##### Отрывок

Русская классика ХХ века на своих «горных вершинах» «сняла» мотив поцелуя Христа Инквизитору. Конечно, и у Достоевского поцелуй не означал примирения и согласия. То был поступок, удостоверяющий действительность божественного, Христова начала в человеке. А если оно действительно, голгофа и костер инквизиции бессильны. Вот почему Инквизитор распахивает перед Пленником двери тюрьмы и его последнее повеление звучит почти как молитва: «ступай и не приходи более… не приходи вовсе… никогда, никогда!»  Но Пленник придет.

В классике ХХ века всех тех, кто  укротил и укоротил свободу мечом Кесаря, всех, кто построил свою власть на «чуде, тайне и авторитете», Христос уже не целует. По-прежнему «за вьюгой невидим / И от пули невредим», он впереди. За ним можно последовать. Маяковский предельно или запредельно сближает Христа с лирическим героем. Разумеется, метафорой подчеркивая богочеловеческое начало во всей сотворенной мифологеме: если Бог стал человеком, то человеку открыт путь стремления к совершенству, по слову Христа из нагорной проповеди: «Итак, будьте совершенны, как совершен Отец ваш небесный». Маяковский строчками «Про это» уверяет, что, хотя бы в тридцатом веке, хотя бы средствами «мастерской человечьих воскрешений», но земляне обретут Человека. Идущие державным шагом Двенадцать А.Блока стреляют в Христа и все же следуют за ним. Даже против воли. Булгаков в «Мастере и Маргарите» сказал о странной победе Иешуа га Ноцри: Мастер «освобождает» Понтия Пилата, чтобы тот мог по лунной дорожке вечно идти вместе с Иешуа и в споре с ним постигать,  действительно ли человек добр по природе и – что то же самое – выяснять, доколе добрым по природе людям будут нужны Рим, прокураторы, крысобои и кресты для распятия. Булгаков и его Мастер верили или хотели верить, что неверие в человека или  – иными словами – грех «трусости» удастся преодолеть. Ахматова, по-христиански взявшая на себя чужие грехи, Антигона-Ахматова, оплакавшая погибших и убиенных, уже не всматривается в Будущее.

##########

**Условие задания:** Перепишите отрывок о русской классике ХХ века начиная со слов «Русская классика ХХ» и заканчивая словами «Но Пленник придет.», поставив «темницы» вместо «тюрьмы». Приведённые ниже записи здесь никак не используются.

##### Исходные данные

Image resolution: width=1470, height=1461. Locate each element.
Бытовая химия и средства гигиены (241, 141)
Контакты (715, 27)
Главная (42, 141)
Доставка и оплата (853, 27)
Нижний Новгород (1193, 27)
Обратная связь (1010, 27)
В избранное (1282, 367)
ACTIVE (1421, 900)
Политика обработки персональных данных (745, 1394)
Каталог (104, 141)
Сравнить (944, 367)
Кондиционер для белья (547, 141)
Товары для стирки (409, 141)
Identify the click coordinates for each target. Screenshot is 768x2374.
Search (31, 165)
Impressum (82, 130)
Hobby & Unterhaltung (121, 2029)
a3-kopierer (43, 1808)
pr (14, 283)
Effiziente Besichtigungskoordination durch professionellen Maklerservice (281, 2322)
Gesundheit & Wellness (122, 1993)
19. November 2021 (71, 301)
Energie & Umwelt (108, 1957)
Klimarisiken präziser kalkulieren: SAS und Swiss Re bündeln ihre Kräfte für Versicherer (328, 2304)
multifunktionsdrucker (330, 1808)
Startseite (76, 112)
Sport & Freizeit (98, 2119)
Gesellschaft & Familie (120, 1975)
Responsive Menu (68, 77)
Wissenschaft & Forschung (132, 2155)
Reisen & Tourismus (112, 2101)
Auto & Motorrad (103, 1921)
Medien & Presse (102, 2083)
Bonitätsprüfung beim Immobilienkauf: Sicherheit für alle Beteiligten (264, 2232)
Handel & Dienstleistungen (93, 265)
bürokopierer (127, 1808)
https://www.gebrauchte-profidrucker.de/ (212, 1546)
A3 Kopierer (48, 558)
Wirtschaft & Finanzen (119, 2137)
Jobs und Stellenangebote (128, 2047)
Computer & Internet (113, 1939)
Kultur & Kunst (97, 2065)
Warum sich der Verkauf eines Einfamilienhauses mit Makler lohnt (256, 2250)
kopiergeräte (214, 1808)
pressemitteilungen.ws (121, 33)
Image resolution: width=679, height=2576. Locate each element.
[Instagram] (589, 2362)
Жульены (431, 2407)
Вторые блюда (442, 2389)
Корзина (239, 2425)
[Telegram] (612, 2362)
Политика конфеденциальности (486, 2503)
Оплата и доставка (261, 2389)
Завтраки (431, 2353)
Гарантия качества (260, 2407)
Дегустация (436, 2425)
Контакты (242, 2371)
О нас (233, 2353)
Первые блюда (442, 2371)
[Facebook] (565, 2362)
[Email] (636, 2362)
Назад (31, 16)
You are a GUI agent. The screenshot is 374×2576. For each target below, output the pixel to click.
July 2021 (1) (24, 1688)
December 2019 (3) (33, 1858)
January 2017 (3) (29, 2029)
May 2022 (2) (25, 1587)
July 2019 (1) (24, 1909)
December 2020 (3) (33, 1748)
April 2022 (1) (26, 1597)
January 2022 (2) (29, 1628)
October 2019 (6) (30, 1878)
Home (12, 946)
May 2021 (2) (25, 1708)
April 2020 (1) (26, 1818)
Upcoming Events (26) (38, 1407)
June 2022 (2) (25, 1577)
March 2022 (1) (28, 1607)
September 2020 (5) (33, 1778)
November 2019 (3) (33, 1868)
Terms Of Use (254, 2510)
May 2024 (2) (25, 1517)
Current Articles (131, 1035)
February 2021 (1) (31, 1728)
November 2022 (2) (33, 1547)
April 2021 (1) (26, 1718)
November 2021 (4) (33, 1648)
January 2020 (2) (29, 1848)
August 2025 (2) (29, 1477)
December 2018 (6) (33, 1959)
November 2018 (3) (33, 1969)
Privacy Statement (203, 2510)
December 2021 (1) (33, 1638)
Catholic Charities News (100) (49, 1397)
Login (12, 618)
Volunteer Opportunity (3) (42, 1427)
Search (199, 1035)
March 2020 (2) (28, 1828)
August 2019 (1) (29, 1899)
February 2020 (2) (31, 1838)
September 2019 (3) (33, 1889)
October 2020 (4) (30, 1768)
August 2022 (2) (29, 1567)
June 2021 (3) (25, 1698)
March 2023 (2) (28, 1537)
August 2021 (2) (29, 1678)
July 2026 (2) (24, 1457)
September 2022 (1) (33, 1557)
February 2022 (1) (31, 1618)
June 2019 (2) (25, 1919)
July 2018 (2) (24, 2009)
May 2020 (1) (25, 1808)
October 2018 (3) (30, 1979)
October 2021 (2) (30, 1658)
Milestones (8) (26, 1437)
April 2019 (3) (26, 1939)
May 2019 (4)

##########

**Результат выполнения:**
Русская классика ХХ века на своих «горных вершинах» «сняла» мотив поцелуя Христа Инквизитору. Конечно, и у Достоевского поцелуй не означал примирения и согласия. То был поступок, удостоверяющий действительность божественного, Христова начала в человеке. А если оно действительно, голгофа и костер инквизиции бессильны. Вот почему Инквизитор распахивает перед Пленником двери темницы и его последнее повеление звучит почти как молитва: «ступай и не приходи более… не приходи вовсе… никогда, никогда!»  Но Пленник придет.